6 thoughts on “Hypermiling.

  • 6/16/2008 at 11:21 am

    Just imagine the kind of mileage you’d get if you simply ripped out the floor of the Bench Warmer, and converted it to a Flintstone Mobile!

  • 6/16/2008 at 1:45 pm

    What are some of these tips?

    I’m pretty much stuck at 36.1 mpg with my regular weekly commute.

  • 6/16/2008 at 3:09 pm

    1. empty trunk.
    it’s obvious, but I hadn’t done it until just before this trip.
    2. fill your tires to their maximum pressure.
    not the recommended… the maximum. it’s also on the tire.
    3. Keep your RPM’s below 2000
    this was the hard one – especially during acceleration
    4. Neutral it down long hills.
    Mind you… this is illegal. But for 3/4 mile hills it’s totally sweet.

  • 6/16/2008 at 6:26 pm

    ok, i haven’t amped up the tires. and i have softball/volleyball junk in the car. but I keep RPM’s low and I coast down a lot of hills. I’m pretty sure that I can get over the 40 mpg hump, but a lot of it is due to the traffic I’m dealt.

    Thanks for the tips.

  • 6/17/2008 at 4:16 pm

    You can also turn your engine off (while in neutral) on long hills. You just gotta watch out because you then have to force the power steering fluid through the system.

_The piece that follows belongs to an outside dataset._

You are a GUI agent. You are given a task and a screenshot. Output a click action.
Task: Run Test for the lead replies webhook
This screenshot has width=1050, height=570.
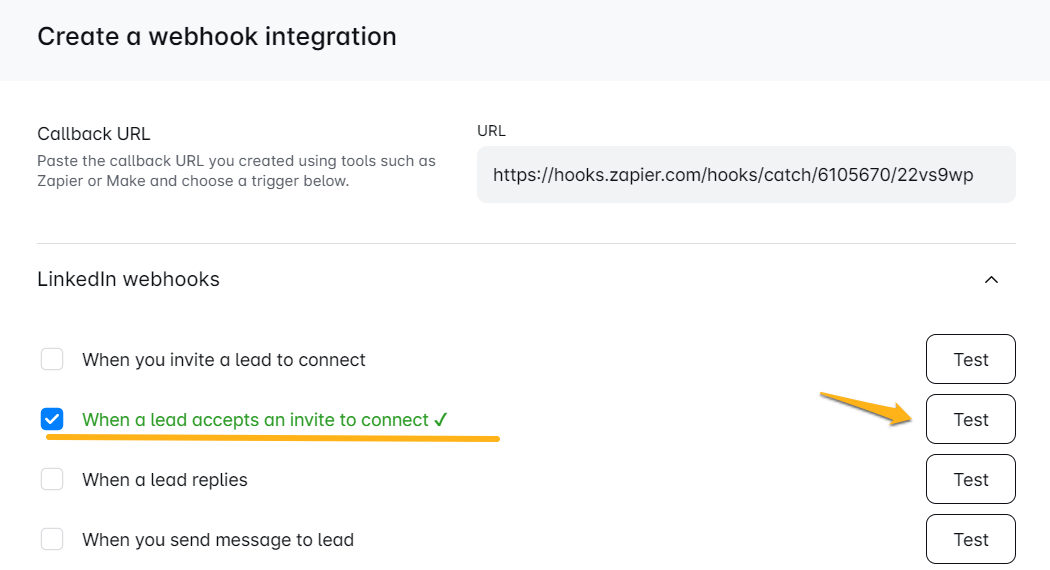(x=970, y=479)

    Also, inflating your tires to the maximum pressure will make them wear unevenly in the center of the tread, as well as reduce your contact patch. This is unsafe, especially if the road is wet. (And yes, I do realize that I just advocated turning your car off while it’s moving)

  • 6/17/2008 at 11:01 pm

    I don’t like a lot of these tips… Here are my thoughts on two.

    When properly inflated, your tires’ contact patch is about the size of a running shoe, so reducing that contact patch reduces your car’s ability to react in a dangerous situation. In my eyes, a small amount of MPG is a worthwhile trade for knowing that my tires will be able to get me out of danger and last for as long as possible.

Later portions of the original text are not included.